Project Summary - Hard Example Mining for Multi-view Human Part Segmentation

Part segmentation can reduce the ambiguity of meshes used in further downstream tasks for AR/VR at Meta. Multi-view(MV) part segmentation faces challenges due to complexity and high labeling costs/time (can take up to 1 min/annotation). Common failure cases at Meta and in our current pipeline involve self-occlusions, crossings between hands and feet, and complex joint actions where boundaries are unsure (forearm/upper arm under complex elbow rotations). We aim to construct novel active learning (AL) approaches to identify hard examples, maintaining ~90-95% of possible accuracy while reducing costs (with only ~30-35% annotated data). By selectively querying informative samples, we plan to leverage MV information to accelerate learning, offering an efficient solution for MV part segmentation.

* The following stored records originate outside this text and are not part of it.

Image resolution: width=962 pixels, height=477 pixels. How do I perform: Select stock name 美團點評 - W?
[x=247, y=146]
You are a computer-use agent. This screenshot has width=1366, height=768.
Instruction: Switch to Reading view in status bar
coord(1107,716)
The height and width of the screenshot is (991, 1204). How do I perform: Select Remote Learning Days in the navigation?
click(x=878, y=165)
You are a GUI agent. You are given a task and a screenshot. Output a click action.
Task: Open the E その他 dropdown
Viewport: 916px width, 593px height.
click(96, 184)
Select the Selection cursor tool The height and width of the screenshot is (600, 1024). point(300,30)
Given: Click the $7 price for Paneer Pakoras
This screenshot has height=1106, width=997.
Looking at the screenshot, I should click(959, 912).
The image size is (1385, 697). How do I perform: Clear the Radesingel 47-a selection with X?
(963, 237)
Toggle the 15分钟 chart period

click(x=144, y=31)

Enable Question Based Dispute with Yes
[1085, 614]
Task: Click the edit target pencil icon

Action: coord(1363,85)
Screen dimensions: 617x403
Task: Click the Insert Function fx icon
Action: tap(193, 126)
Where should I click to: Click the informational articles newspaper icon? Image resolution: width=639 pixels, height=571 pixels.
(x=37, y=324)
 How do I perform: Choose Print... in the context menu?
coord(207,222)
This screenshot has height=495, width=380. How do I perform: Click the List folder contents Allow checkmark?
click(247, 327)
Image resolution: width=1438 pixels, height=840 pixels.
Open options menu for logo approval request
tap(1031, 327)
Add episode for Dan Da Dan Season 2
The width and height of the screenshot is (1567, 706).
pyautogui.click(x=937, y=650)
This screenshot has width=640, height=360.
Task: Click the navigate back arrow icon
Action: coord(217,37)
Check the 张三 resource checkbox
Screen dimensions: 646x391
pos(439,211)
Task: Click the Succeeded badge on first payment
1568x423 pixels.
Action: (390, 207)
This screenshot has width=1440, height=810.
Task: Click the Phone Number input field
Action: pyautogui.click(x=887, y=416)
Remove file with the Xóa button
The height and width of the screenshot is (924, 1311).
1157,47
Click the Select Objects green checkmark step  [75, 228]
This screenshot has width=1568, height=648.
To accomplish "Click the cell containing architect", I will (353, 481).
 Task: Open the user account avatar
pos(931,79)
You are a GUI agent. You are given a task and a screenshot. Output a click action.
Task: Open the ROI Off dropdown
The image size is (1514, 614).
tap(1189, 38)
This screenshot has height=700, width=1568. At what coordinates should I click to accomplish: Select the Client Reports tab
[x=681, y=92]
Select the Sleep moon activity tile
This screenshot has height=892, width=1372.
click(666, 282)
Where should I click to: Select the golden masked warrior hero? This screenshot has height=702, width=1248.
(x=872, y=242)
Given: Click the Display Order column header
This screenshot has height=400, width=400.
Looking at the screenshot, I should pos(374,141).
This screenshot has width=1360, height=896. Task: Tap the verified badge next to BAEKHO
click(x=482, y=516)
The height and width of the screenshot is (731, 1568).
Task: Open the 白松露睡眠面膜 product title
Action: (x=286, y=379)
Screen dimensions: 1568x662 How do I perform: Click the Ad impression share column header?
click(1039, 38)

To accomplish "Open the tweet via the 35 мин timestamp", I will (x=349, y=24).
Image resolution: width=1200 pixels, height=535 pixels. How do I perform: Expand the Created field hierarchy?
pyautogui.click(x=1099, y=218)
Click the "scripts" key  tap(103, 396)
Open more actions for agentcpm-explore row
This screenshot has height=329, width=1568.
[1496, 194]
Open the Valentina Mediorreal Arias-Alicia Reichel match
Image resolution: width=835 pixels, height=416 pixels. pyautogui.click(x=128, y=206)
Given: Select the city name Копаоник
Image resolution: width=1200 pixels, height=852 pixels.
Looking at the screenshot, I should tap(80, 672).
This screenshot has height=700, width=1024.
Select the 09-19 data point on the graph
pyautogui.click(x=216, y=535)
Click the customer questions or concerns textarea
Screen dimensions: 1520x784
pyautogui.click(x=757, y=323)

Examples of self-occlusions and complex actions:

Contributions:

In this work, our contributions are listed below:

Created a synthetic multi-view part segmentation dataset with 2.5M+ generated samples containing images, depths, and body part segmentation maps with 25 labels similar to SMPL annotations.
A novel multi-view consistency-based sampling strategy for mining hard examples and using them for active learning.
Demonstrated improvements on active learning on our generated dataset as well as Meta’s internal datasets.